▸ **Your instructions**:
Repeat every line from the line containing "Task: Check DPT 513 3rd Year Fall checkbox" to the end of the data, exactly. Leave the pictures out.

▸ **Records for processing**:
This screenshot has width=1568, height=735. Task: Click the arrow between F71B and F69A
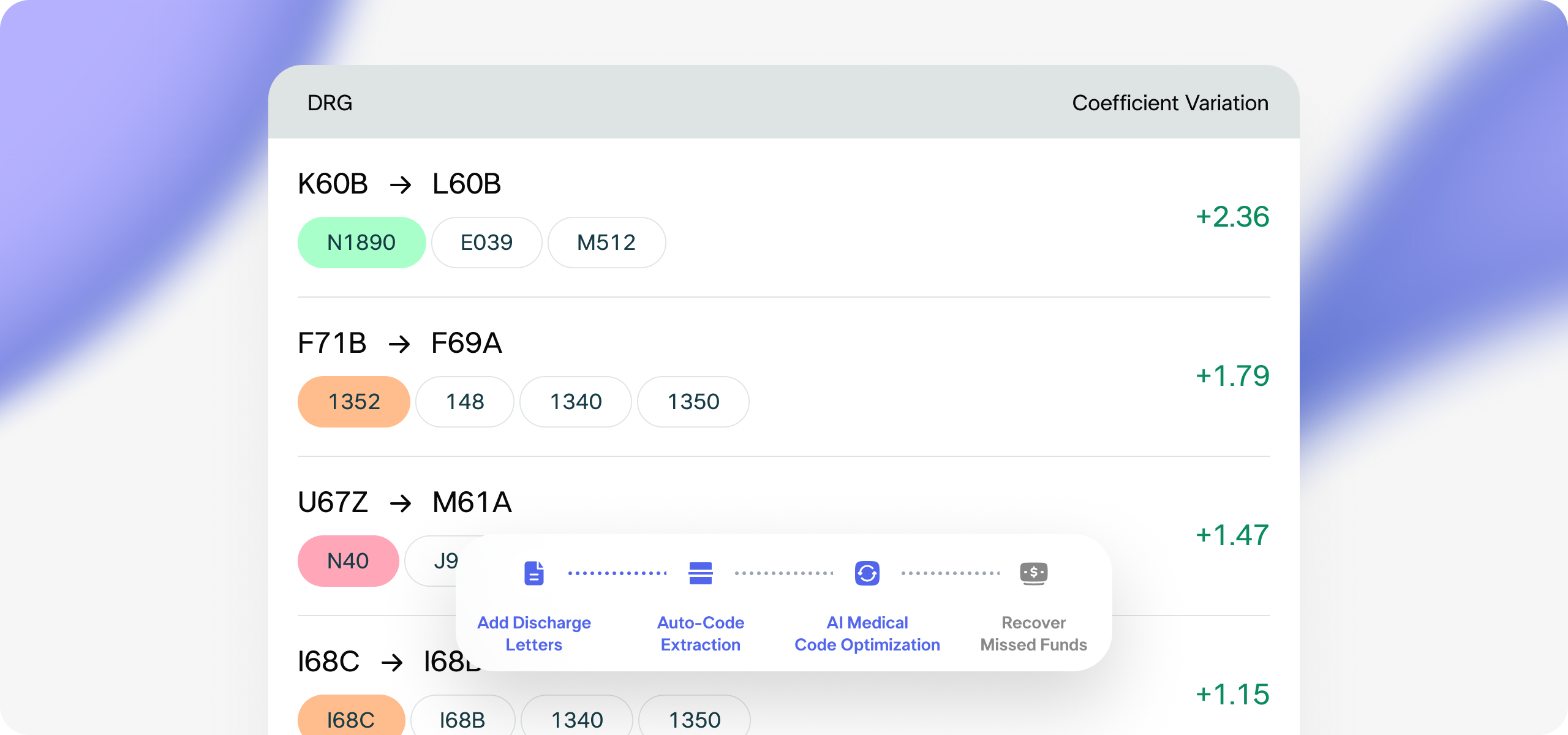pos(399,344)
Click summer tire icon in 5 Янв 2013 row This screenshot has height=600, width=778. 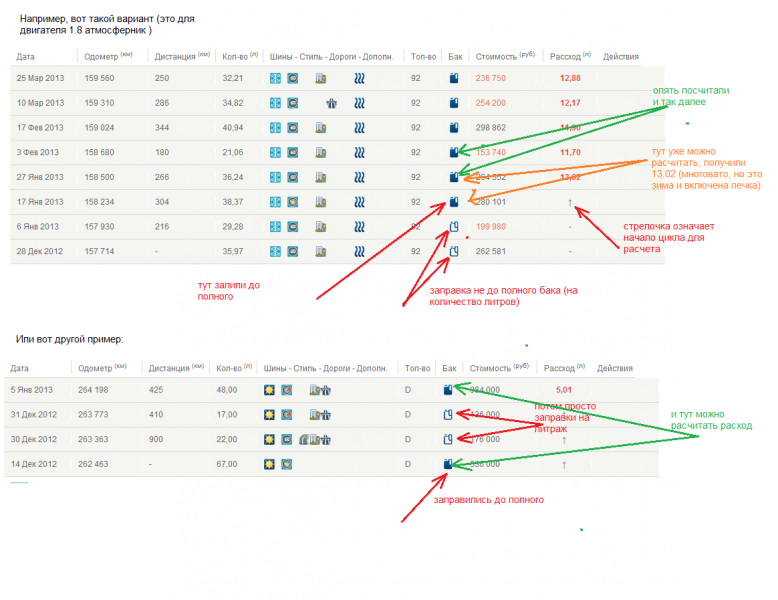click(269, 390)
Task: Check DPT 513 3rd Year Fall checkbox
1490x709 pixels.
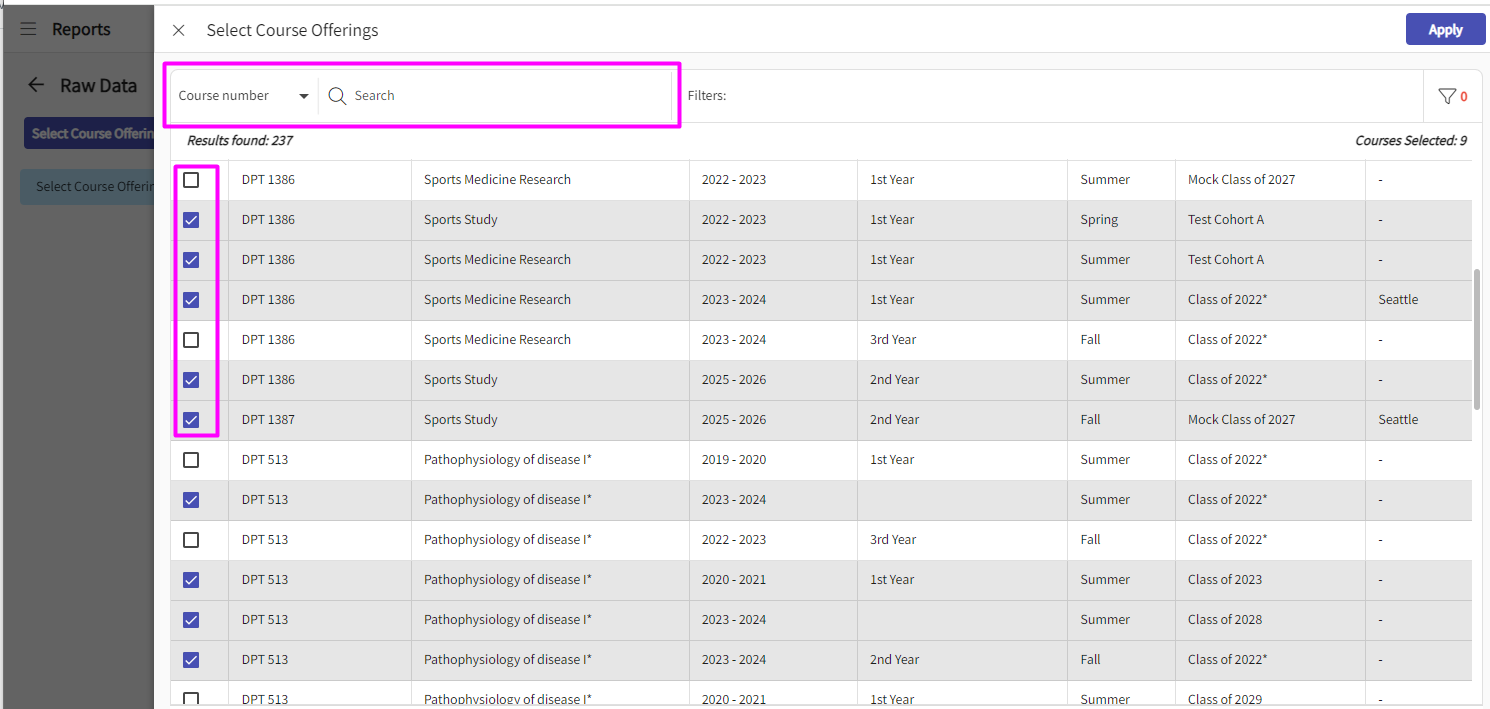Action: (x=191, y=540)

▸ **Answer section**:
Task: Check DPT 513 3rd Year Fall checkbox
1490x709 pixels.
Action: (x=191, y=540)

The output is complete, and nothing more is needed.